### WORK TASK A
Determine whether each statement below agrees with the IFC interview. Give yes or no for each, and quote the deciding words of the interview exactly.
(i) IFC has been engaged in Nigeria for over 30 years.
(ii) IFC's portfolio in Nigeria stands at $8 billion.
(iii) The Nigerian Government approved a soft loan facility for small scale agricultural enterprises.
### WORK TASK B
Answer these questions using the IFC interview below.
(i) In which sectors is IFC exploring opportunities?
(ii) To whom will the bulk of IFC's COVID-19 financing go?
(iii) How large is IFC's global COVID-19 fast-track facility?
### WORK TASK C
Reproduce the passage of the IFC interview from "A: The coronavirus" up to and including "COVID-19 is contained.".

### DOCUMENT TEXT

------------------------

Q: How has IFC’s support been crucial to Nigeria’s private sector development?

A: Nigeria has the vibrancy to attract investment to key sectors, boost entrepreneurship and nurture its expanding hi-tech and digital economy. However, it also faces the stubborn challenges of income inequality, insufficient infrastructure, insecurity, unemployment and an  over-dependence on imports and raw material exports, especially oil. IFC has been engaged in Nigeria for over 30 years, helping the country lay the foundations for inclusive, sustainable, private sector-led growth.  We have done this through direct investment, upstream advisory work, including the IDA Private Sector Window, and an expanded Environmental, Social and Governance (ESG) advisory program to increase support for market development and capacity building.  IFC’s portfolio in Nigeria stands at $1.3 billion, within IFC’s global top 10 country exposures, in sectors including manufacturing, financial services, infrastructure and technology. IFC is also exploring opportunities in the gas, healthcare, and power sectors.  

Q: The World Bank Group this year added Nigeria to its list of fragile states. How does this affect IFC’s engagement in the country?

A: The private sector plays a crucial role in transforming economies. This is particularly true for the economies of fragile and conflict affected areas. The World Bank Group’s recently released annual list of fragile and conflict-affected situations is accompanied by a strategy to guide the Bank Group’s work in these complex and challenging environments. This strategy restates the Bank Group’s commitment as a significant investor in key countries like Nigeria, ultimately allowing the Bank Group to provide more effective and tailored support to both government and private sector clients. From IFC’s perspective, being a regular and significant investor in Nigeria, this strategy will enable more targeted support for the country, particularly in sectors that are critical to development but struggle to attract investment.  IFC will continue to seek out opportunities and scale up our support to private sector development in Nigeria through investments and advisory support, including market development and capacity building.

The Nigerian Government recently announced key initiatives to help the real sector, predominantly driven by MSMEs, to support their development and growth, like the approval of $248 million soft loan facility for small scale agricultural enterprises.

Q: What are the likely effects of COVID-19 on MSMEs in Nigeria?

A: The coronavirus pandemic has had a tremendous impact on smaller businesses in Nigeria, which hosts Africa’s largest informal sector. These SMEs often have less capital for their day-to-day operations and are more vulnerable to shocks. The impact of the pandemic is particularly worrying for micro businesses. While Nigeria has an incredibly resilient private sector, this pandemic will be a debilitating blow.  Still there is reason to be optimistic. I believe that the in-built resilience, natural dynamism and strong work ethic of Nigerian businesses will help speed recovery after COVID-19 is contained. 

Q: How will IFC support Nigeria through COVID-19?

A: IFC is providing fast-track financial support to private companies to sustain economies and protect jobs during this period of uncertainty. The bulk of the financing will go to client banking institutions, enabling them to continue to offer trade financing, working-capital support and medium-term financing to private companies struggling with disruptions in supply chains. As the largest economy in Sub-Saharan Africa and one of the largest country exposures for IFC, Nigeria is expected to be a significant beneficiary of IFC’s $8 billion global COVID-19 fast-track facility.

------------------------

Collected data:
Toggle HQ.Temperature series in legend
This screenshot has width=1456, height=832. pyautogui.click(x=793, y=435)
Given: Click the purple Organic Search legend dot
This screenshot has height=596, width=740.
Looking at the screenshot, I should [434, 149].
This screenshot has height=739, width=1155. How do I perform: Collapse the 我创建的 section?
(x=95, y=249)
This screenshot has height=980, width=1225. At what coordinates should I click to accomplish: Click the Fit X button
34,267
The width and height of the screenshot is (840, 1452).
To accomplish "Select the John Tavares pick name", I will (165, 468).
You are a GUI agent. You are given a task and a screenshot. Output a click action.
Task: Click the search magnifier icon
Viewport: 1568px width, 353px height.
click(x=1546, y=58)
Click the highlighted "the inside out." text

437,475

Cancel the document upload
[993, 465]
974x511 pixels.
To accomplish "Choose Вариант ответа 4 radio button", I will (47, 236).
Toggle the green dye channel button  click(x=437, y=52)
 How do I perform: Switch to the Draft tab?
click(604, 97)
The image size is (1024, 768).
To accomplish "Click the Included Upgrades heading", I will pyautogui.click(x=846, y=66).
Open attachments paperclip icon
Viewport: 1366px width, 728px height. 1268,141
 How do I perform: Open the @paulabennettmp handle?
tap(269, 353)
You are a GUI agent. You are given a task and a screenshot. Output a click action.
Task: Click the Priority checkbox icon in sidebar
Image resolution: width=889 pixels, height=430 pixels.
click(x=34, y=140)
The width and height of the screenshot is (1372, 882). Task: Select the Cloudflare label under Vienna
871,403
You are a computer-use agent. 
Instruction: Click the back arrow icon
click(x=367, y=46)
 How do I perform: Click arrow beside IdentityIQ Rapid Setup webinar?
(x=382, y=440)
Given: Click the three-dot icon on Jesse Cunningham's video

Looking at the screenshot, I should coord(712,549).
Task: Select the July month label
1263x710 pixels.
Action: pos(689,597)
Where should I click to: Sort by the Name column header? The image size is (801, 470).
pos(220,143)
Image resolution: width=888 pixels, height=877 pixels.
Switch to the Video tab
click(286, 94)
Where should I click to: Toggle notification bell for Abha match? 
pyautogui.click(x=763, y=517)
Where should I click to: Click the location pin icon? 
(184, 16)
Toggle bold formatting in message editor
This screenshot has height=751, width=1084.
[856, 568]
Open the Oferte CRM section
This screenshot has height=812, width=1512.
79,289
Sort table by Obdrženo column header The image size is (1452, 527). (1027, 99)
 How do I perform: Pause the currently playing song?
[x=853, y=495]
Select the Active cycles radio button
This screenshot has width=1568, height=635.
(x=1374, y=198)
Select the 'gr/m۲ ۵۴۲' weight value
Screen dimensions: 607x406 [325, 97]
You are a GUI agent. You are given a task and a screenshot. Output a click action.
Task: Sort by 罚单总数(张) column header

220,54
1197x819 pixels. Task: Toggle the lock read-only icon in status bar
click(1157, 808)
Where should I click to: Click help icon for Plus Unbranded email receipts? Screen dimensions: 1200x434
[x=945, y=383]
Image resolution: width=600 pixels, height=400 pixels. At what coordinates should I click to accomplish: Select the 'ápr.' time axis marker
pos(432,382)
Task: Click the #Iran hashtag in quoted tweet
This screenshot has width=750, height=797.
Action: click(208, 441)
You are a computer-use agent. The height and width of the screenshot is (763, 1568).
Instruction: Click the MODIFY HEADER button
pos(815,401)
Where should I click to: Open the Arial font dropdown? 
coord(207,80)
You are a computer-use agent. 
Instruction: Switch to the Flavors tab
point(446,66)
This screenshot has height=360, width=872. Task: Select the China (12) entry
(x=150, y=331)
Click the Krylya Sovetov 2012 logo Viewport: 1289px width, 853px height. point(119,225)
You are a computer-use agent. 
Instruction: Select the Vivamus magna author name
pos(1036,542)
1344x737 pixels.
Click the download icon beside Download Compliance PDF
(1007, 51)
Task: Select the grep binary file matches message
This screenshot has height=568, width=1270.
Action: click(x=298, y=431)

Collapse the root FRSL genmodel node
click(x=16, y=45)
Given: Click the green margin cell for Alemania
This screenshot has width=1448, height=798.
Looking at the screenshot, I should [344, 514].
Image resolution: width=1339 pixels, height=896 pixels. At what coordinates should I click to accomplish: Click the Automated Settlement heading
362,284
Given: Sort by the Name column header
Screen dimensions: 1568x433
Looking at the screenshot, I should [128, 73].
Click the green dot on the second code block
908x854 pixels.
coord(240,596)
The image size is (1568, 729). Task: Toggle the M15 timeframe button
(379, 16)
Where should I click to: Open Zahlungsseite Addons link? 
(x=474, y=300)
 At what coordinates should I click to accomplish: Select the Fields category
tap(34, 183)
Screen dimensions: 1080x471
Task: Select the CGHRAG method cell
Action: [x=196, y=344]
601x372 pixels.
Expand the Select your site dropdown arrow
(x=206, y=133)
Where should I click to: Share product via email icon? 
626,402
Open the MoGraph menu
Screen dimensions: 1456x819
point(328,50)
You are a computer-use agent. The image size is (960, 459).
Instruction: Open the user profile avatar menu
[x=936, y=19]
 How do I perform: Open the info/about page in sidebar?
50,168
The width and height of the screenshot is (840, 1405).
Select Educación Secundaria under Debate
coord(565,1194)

------------------------

### WRITTEN REPLY A
(i) Yes: "IFC has been engaged in Nigeria for over 30 years"
(ii) No: "IFC’s portfolio in Nigeria stands at $1.3 billion"
(iii) Yes: "the approval of $248 million soft loan facility for small scale agricultural enterprises"

### WRITTEN REPLY B
(i) The gas, healthcare, and power sectors.
(ii) Client banking institutions.
(iii) $8 billion.

### WRITTEN REPLY C
A: The coronavirus pandemic has had a tremendous impact on smaller businesses in Nigeria, which hosts Africa’s largest informal sector. These SMEs often have less capital for their day-to-day operations and are more vulnerable to shocks. The impact of the pandemic is particularly worrying for micro businesses. While Nigeria has an incredibly resilient private sector, this pandemic will be a debilitating blow.  Still there is reason to be optimistic. I believe that the in-built resilience, natural dynamism and strong work ethic of Nigerian businesses will help speed recovery after COVID-19 is contained.